A Computational Investigation of the Catalytic Properties of Graphene Oxide: Exploring Mechanisms Using DFT Methods

TL;DR

This study uses DFT calculations to uncover how graphene oxide catalyzes oxidation reactions, revealing mechanisms involving epoxide groups and oxygen recharging, explaining its unique reactivity compared to graphite.

Contribution

It provides a detailed mechanistic understanding of graphene oxide's catalytic activity using computational DFT methods, highlighting the role of epoxide groups and oxygen recharging.

Findings

Epoxide groups facilitate hydrogen transfer and ring-opening reactions.

Graphene oxide can be recharged by molecular oxygen, enabling catalyst turnover.

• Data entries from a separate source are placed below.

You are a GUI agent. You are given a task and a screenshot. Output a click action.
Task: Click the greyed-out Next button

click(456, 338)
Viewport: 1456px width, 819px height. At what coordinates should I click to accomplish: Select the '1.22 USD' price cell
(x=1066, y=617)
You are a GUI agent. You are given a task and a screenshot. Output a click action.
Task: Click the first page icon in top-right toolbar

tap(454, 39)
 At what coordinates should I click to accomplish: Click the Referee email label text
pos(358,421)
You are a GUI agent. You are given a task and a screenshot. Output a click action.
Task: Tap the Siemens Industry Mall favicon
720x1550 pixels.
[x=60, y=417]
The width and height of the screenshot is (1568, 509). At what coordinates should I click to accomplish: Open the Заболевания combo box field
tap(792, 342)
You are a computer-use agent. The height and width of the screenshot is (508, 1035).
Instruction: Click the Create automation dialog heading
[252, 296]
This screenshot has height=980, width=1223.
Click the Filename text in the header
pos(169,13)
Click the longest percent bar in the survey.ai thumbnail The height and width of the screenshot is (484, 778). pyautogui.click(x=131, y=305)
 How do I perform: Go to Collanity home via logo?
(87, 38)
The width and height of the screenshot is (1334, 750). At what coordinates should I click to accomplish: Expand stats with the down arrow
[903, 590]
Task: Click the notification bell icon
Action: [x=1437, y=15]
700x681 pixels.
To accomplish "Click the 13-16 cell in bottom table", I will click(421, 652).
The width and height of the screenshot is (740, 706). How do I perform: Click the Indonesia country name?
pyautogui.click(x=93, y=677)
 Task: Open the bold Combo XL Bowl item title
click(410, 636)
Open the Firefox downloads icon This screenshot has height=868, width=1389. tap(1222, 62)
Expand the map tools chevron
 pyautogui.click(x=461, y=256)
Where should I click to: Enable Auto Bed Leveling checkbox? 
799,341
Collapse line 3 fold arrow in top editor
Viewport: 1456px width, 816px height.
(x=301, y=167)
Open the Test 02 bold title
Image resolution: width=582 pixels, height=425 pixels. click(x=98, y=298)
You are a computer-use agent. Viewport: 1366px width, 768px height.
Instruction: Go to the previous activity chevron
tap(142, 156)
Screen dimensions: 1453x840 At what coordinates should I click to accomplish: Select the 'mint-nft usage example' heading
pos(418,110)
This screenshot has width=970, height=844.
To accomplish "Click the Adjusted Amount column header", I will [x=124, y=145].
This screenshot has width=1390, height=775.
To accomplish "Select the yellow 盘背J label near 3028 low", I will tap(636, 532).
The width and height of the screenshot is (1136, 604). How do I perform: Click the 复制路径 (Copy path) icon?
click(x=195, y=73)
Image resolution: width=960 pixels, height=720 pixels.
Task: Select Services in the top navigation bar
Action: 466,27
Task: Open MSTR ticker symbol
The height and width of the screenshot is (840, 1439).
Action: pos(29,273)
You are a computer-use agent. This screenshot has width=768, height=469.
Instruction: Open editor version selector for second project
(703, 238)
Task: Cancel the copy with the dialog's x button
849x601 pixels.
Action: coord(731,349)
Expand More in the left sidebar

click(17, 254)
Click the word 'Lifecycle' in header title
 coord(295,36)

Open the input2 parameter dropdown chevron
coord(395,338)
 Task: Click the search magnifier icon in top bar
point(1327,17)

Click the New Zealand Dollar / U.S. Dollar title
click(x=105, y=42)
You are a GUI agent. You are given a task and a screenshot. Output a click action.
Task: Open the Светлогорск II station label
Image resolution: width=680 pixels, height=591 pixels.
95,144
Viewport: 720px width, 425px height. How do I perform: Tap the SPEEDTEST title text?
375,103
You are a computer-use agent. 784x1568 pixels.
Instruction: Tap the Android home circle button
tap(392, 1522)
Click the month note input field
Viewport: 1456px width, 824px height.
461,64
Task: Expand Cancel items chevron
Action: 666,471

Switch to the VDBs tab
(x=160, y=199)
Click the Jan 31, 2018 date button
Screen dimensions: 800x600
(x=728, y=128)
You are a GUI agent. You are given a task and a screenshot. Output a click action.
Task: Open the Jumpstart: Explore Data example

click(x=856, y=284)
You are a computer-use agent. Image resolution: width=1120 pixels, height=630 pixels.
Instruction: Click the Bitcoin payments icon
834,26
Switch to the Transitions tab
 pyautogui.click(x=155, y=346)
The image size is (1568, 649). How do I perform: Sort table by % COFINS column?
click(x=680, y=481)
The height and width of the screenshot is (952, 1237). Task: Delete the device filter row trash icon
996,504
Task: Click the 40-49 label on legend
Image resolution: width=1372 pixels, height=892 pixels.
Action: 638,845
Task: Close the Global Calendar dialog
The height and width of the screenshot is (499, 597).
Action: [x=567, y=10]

Graphene oxide has lower reaction barriers than graphite, explaining its catalytic efficiency.

Abstract

Here we describe a computational study undertaken in an effort to elucidate the reaction mechanisms behind the experimentally observed oxidations and hydrations catalyzed by graphene oxide (GO). Using the oxidation of benzyl alcohol to benzaldehyde as a model reaction, density functional theory (DFT) calculations revealed that this reactivity stemmed from the transfer of hydrogen atoms from the organic molecule to the GO surface. In particular, neighbouring epoxide groups decorating GO's basal plane were ring-opened, resulting in the formation of diols, followed by dehydration. Consistent with the experimentally-observed dependence of this chemistry on molecular oxygen, our calculations revealed that the partially reduced catalyst was able to be recharged by molecular oxygen, allowing for catalyst turnover. Functional group-free carbon materials, such as graphite, were calculated to have substantially higher reaction barriers, indicating that the high chemical potential and rich functionality of GO are necessary for the observed reactivity.